-- WHAT TO PRODUCE --
Select every line below containing the word "computer".

-- AVAILABLE DATA --
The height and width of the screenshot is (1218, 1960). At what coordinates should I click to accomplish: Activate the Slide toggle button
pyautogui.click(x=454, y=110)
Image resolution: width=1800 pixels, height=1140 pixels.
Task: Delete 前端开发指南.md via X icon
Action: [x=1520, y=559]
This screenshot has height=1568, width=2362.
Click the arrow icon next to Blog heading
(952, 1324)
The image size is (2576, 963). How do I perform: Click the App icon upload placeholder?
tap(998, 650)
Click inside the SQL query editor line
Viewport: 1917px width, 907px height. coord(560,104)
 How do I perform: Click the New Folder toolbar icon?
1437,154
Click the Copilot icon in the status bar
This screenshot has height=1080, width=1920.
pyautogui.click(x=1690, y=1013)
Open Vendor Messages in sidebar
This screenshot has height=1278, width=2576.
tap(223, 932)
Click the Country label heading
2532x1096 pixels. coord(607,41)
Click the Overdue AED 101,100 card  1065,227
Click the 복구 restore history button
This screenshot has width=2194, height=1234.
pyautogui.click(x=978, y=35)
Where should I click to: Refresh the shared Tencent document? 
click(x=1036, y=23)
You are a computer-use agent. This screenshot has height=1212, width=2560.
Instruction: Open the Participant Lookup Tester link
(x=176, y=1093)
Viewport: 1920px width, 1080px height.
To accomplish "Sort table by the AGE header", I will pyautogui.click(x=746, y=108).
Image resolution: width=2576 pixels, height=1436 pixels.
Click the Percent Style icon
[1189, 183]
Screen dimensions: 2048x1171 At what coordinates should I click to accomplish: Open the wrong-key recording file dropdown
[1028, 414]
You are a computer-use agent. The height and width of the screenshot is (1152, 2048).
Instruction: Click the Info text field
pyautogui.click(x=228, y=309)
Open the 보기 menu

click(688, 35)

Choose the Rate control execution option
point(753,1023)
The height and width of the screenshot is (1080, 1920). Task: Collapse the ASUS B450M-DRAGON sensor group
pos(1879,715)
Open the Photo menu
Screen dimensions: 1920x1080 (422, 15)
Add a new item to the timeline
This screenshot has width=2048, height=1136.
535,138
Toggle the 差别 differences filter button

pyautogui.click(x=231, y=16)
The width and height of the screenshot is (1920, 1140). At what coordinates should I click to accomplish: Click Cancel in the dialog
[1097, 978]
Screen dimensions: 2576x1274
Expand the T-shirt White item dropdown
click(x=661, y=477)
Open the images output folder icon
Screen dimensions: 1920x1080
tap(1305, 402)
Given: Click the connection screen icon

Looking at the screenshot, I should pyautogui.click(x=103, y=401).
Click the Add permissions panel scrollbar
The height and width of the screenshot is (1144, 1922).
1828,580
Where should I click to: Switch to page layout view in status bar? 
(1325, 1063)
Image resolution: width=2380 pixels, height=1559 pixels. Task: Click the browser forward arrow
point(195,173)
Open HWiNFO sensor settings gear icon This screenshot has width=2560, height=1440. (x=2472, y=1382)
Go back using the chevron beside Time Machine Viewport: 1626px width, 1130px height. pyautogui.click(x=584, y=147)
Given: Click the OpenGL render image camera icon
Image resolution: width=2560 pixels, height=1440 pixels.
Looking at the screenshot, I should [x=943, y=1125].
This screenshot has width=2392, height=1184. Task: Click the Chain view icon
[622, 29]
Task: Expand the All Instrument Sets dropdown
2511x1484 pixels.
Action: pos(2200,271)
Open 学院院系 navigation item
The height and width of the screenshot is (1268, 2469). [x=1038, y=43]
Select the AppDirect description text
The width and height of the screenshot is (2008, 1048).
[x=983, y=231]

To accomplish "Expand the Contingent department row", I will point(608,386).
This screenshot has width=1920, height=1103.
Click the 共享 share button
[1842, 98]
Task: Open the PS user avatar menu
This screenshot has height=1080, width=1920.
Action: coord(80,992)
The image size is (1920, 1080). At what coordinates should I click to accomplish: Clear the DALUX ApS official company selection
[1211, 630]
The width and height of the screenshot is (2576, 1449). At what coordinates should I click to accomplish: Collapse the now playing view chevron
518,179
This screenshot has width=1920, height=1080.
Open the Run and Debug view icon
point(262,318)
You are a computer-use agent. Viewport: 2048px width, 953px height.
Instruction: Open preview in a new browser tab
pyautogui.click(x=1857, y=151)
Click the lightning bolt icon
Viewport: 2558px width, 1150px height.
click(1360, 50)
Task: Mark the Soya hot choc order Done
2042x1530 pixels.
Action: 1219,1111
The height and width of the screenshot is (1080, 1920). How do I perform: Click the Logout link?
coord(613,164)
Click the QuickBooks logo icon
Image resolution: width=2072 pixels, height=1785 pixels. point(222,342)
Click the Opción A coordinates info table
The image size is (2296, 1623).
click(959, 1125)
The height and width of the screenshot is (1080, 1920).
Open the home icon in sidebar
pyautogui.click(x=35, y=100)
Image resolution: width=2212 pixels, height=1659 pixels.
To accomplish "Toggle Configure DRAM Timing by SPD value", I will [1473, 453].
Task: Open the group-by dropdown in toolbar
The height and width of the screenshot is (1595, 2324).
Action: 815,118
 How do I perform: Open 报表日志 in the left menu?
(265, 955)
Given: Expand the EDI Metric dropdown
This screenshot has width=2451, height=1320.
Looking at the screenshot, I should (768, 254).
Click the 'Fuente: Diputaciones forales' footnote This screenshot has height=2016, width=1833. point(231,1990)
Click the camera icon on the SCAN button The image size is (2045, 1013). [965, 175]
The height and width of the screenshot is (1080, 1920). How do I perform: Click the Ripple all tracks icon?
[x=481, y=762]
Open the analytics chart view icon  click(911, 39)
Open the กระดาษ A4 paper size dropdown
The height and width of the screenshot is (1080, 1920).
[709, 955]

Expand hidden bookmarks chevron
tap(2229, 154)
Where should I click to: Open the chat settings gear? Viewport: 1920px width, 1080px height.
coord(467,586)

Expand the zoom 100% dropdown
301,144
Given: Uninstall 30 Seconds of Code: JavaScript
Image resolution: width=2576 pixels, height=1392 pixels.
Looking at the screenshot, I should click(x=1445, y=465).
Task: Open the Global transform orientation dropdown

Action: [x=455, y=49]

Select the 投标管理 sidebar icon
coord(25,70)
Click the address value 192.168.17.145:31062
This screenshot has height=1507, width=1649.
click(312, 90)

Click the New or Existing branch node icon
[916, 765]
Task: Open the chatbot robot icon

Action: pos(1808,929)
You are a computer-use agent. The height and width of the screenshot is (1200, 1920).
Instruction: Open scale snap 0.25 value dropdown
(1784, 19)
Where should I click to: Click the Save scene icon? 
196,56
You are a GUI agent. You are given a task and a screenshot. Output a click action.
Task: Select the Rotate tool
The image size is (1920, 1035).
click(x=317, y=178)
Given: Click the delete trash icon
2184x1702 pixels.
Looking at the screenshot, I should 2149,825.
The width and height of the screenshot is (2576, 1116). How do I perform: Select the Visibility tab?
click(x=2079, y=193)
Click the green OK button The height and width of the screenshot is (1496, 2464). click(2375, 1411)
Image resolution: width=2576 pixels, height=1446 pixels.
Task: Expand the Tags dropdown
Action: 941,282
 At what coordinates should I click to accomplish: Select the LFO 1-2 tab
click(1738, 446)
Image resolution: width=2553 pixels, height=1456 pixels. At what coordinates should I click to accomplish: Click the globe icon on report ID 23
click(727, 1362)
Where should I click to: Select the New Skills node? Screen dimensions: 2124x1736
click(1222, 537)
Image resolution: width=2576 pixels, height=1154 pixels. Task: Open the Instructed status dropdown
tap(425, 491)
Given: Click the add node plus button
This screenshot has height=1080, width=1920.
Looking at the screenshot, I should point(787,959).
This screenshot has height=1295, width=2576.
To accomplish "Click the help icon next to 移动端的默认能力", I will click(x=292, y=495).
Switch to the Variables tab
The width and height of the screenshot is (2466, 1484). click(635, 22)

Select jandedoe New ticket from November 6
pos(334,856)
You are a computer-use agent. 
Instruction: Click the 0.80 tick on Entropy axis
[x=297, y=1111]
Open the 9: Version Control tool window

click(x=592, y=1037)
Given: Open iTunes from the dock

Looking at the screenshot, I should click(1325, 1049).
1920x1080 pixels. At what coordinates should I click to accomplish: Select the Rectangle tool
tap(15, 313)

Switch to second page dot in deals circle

-- OUTPUT FOR THIS EXERCISE --
You are a computer-use agent. This screenshot has height=1212, width=2560.
You are a computer-use agent. The height and width of the screenshot is (1152, 2048).
You are a computer-use agent. Viewport: 2048px width, 953px height.
You are a computer-use agent. The height and width of the screenshot is (1200, 1920).
You are a computer-use agent. 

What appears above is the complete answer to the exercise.